<<<<
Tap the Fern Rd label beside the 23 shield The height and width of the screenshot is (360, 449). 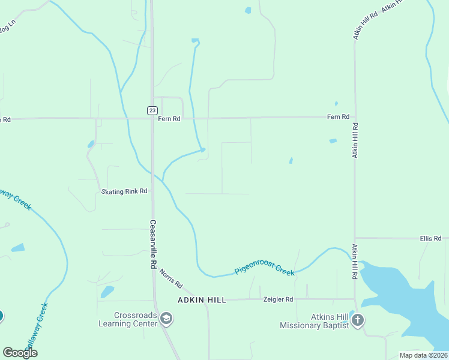click(169, 119)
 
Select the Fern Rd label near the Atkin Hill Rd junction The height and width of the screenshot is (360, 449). click(338, 117)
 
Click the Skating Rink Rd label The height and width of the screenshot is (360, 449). click(124, 191)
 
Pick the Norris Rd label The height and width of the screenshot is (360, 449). click(170, 278)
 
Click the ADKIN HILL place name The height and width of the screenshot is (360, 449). click(202, 299)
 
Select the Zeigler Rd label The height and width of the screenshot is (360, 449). click(278, 299)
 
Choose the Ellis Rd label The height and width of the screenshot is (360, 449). click(430, 238)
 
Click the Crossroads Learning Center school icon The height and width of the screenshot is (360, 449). click(167, 319)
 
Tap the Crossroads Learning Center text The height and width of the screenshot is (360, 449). click(128, 319)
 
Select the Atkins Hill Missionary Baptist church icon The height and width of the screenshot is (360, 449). click(358, 320)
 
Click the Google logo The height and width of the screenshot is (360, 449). click(20, 353)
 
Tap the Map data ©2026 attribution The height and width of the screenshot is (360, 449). click(423, 355)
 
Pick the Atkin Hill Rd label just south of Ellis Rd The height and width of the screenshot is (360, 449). click(355, 262)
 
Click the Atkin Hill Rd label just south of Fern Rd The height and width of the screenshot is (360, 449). click(355, 140)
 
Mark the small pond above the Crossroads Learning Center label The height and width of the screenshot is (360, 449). click(107, 292)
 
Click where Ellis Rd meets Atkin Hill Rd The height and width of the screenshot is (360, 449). click(355, 238)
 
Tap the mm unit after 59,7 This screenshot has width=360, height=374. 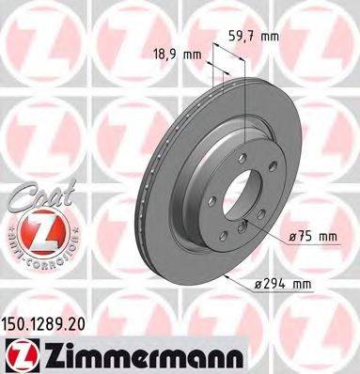click(x=272, y=39)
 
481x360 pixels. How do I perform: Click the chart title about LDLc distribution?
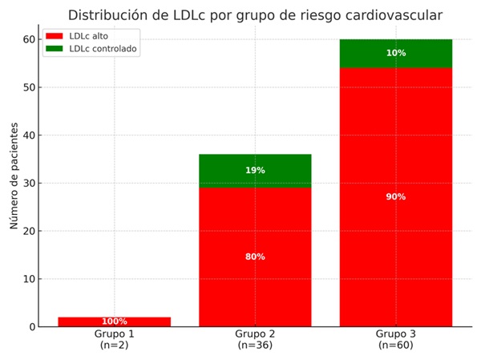pos(255,14)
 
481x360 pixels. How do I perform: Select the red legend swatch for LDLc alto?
pos(54,36)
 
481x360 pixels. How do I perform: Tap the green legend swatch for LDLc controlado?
pos(54,49)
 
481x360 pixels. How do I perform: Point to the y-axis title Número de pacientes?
pos(14,176)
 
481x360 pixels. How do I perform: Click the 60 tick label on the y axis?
pos(28,39)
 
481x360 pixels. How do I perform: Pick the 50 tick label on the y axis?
pos(28,87)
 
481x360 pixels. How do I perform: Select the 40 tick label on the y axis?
pos(28,136)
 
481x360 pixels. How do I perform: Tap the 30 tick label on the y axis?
pos(28,184)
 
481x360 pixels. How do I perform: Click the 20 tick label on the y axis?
pos(28,231)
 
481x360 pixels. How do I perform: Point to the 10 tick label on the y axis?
pos(28,279)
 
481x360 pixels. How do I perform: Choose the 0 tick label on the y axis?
pos(31,327)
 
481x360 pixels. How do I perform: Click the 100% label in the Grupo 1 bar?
pos(114,322)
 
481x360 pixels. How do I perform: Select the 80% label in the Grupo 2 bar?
pos(255,257)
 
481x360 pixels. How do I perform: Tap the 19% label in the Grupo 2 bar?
pos(255,171)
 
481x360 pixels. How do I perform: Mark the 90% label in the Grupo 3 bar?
pos(396,197)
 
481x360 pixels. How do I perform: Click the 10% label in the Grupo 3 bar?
pos(396,53)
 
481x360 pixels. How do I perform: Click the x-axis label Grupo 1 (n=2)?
pos(114,339)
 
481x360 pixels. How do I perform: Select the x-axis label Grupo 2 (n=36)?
pos(255,339)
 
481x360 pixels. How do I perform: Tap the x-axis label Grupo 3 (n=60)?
pos(396,339)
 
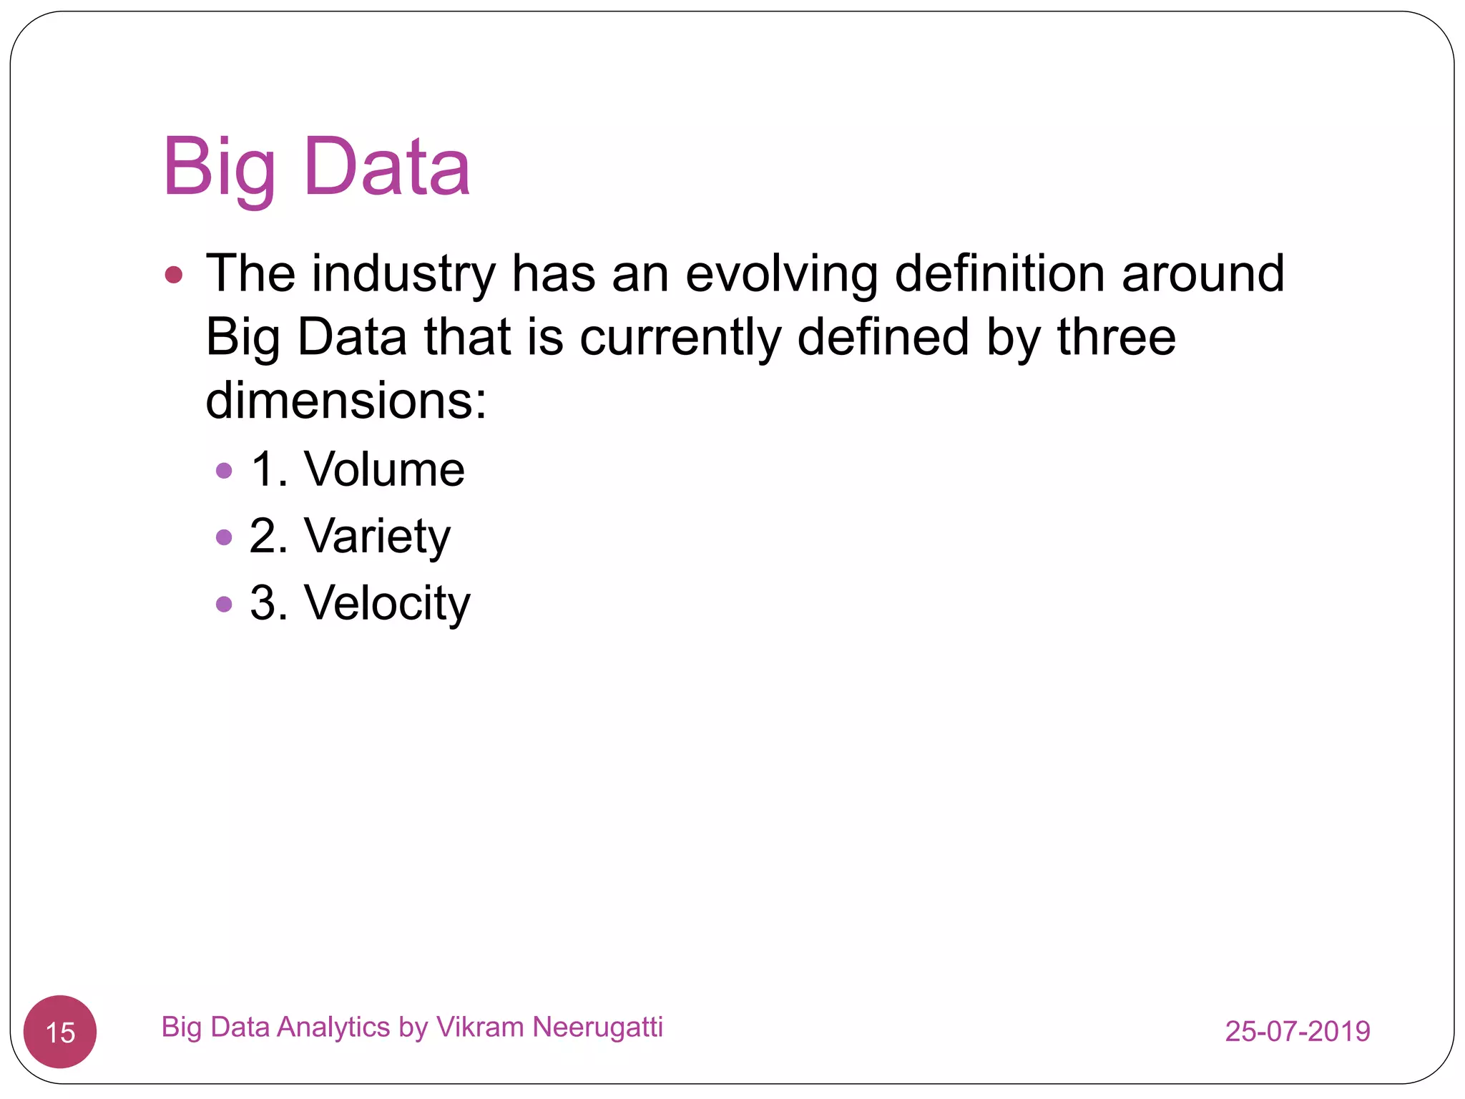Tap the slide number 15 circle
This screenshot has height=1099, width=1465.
[x=60, y=1032]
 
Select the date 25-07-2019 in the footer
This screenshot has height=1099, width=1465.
[x=1297, y=1031]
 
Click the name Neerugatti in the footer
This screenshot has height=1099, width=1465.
[x=598, y=1027]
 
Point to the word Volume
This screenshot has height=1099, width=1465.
[x=384, y=469]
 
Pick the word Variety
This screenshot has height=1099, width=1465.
[x=377, y=536]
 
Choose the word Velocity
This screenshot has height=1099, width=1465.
[x=387, y=602]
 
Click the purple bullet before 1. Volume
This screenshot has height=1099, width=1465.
[x=224, y=470]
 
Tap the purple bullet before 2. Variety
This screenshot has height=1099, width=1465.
[x=224, y=537]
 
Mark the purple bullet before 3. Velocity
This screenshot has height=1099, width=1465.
[x=224, y=604]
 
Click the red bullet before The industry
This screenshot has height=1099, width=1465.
[x=174, y=275]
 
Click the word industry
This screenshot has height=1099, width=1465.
[x=403, y=273]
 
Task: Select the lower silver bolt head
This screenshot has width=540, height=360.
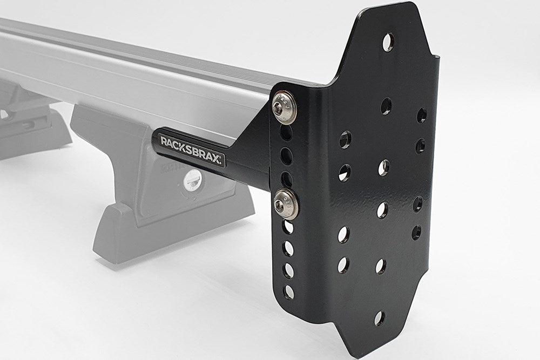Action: (x=283, y=202)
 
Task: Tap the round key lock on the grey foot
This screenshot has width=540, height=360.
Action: (x=191, y=180)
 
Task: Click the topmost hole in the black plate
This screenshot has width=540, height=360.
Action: (x=388, y=42)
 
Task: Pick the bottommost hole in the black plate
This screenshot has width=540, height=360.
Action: (x=380, y=318)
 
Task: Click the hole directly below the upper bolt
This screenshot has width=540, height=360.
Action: (x=287, y=132)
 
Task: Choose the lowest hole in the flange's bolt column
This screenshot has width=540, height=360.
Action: (x=289, y=292)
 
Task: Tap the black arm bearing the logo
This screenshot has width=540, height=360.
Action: (x=211, y=157)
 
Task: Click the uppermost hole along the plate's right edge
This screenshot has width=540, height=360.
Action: (x=422, y=115)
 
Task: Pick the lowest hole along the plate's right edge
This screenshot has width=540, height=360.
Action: (x=416, y=233)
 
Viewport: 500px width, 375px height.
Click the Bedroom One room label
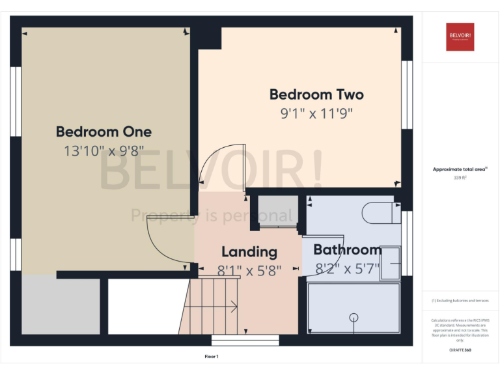coord(104,132)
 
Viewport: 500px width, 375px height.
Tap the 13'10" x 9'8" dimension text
coord(104,151)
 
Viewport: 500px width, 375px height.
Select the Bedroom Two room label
coord(316,94)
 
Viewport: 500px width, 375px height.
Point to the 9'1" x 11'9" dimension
coord(316,114)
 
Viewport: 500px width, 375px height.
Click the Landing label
coord(249,252)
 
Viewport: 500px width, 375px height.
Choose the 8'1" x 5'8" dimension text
coord(249,270)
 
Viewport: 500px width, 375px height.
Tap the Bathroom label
coord(347,250)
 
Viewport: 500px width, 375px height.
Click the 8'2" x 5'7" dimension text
coord(347,269)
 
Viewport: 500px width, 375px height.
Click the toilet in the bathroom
coord(384,212)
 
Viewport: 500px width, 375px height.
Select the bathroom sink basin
coord(391,262)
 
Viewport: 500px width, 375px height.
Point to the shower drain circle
coord(354,318)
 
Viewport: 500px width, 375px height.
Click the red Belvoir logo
coord(460,36)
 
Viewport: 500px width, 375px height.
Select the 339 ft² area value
coord(460,177)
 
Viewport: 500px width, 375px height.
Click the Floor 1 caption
coord(212,356)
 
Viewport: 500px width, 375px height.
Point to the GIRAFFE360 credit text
coord(460,350)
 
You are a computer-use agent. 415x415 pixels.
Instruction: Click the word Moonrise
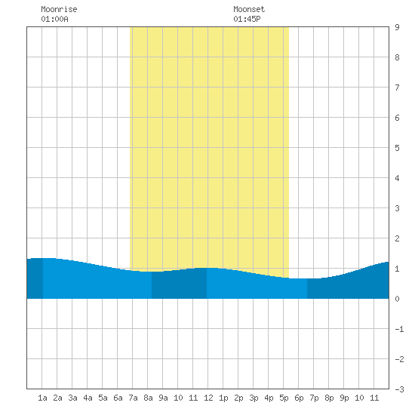click(59, 9)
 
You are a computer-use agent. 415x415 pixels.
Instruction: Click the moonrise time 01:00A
click(54, 19)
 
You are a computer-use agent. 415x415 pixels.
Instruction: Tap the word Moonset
click(249, 9)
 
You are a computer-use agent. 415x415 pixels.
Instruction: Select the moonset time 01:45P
click(247, 19)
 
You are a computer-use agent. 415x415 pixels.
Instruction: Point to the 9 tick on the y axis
click(397, 27)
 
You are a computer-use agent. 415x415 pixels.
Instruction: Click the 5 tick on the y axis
click(397, 148)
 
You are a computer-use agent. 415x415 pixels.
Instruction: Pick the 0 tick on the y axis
click(397, 299)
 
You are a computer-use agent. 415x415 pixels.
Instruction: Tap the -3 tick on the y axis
click(399, 389)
>>>>
EXERCISE DESCRIPTION: Rescale the items in the stretch from the line containing "Click the purple bullet before 1. Volume" through the line containing "[x=174, y=275]", both ends included. Write out all of those lines with the requests unchanged, multiply each answer coordinate by 0.75, round it to a whole number with halves going up, and give nothing else.

SOLUTION:
Click the purple bullet before 1. Volume
This screenshot has height=1099, width=1465.
[x=168, y=353]
 
Tap the purple bullet before 2. Variety
This screenshot has height=1099, width=1465.
[x=168, y=403]
 
Mark the purple bullet before 3. Velocity
This screenshot has height=1099, width=1465.
[x=168, y=453]
 
Click the red bullet before The industry
This screenshot has height=1099, width=1465.
[x=131, y=206]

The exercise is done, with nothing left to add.